The savory aroma of cooked meat is not what you might expect to find while walking down Vermont Avenue. But on most late weeknights, that’s exactly what you’ll get if you pass by the AutoZone and Vermont Outlet True Value parking lot near campus. The smell comes from Tacos Listo, a taco stand that caters to students late at night.
Los Angeles has an historic love affair with taco trucks and stands, and USC is no exception. Known to students as Taco Zone (due to its proximity to the AutoZone) Tacos Listo has become a popular option for both students and locals craving delicious late night Mexican fare.
“We start at 11 a.m., and we cook the rice and prepare all the other ingredients for the tacos, and by 4, we have everything set up, and we only take two hours to rest, as a break,” said Benito Rios, who runs the stand with his family and friends.
By the time they’re ready, their folding table features three different salsas, cucumbers, pickled onions with habanero pepper, cilantro, chopped onions and limes. Rios and his team function like a professional crew at a NASCAR race, each with a prescribed role in preparing a customer’s meal.
Rios said he has worked at taco stands from a young age, and in the food industry for over 14 years. Four years ago, he decided to open an independent stand of his own.
Tacos Listo initially struggled, as few students would come to the somewhat hidden operation. However, word of mouth quickly spread, and students grew obsessed with the stand. A student-led Instagram account, @istacozoneopen is solely dedicated to telling students when the stand is open. It has amassed over 900 followers since it was created in April 2018.
When it comes to the food, Rios said students typically prefer to eat quesadillas and quesa-burritos, which feature cheese fried on top of a plancha and put into a burrito. The quesa-burrito costs $7, making it more affordable than some of the foods offered on campus and at USC Village.
Tacos Listo offers a variety of meat choices, from carne asada and al pastor — pork typically marinated with pineapple, orange and multiple types of red peppers — to cabeza (cow head), lengua (cow tongue), buche (pork stomach), pollo and chorizo.
Tacos Listo also offers mulitas, essentially smaller quesadillas made with thicker tortillas. Rios said he would like to expand the stand’s menu by making tortas and asada fries to further appeal to students, who he said are Tacos Listo’s primary customer base.

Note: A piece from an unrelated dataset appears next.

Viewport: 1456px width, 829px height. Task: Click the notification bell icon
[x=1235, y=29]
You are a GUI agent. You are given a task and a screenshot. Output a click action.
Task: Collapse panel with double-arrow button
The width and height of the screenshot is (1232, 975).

It’s not uncommon to see families with young children rubbing shoulders with frat boys grabbing a bite to eat. The stand often becomes a melting pot of the local South L.A. community and young college students.
“What I like about taco stands and [this one in particular] is that they’re such a good mix of local residents and students,” Grace Corsi, a recent USC graduate, said. “It makes for interesting conversation, especially if you speak Spanish. It’s nice to not be in an insular college bubble that I think a lot of people don’t really step out of.”
Rios said he enjoys working at the stand and wants to see it grow to other locations.
“I’m just very happy to do what I’m doing and … I’m having a lot of success. I’m very proud of it,” Rios said. “One of my favorite things is to make the client feel as if they had the best meal they’ve had in a long time.”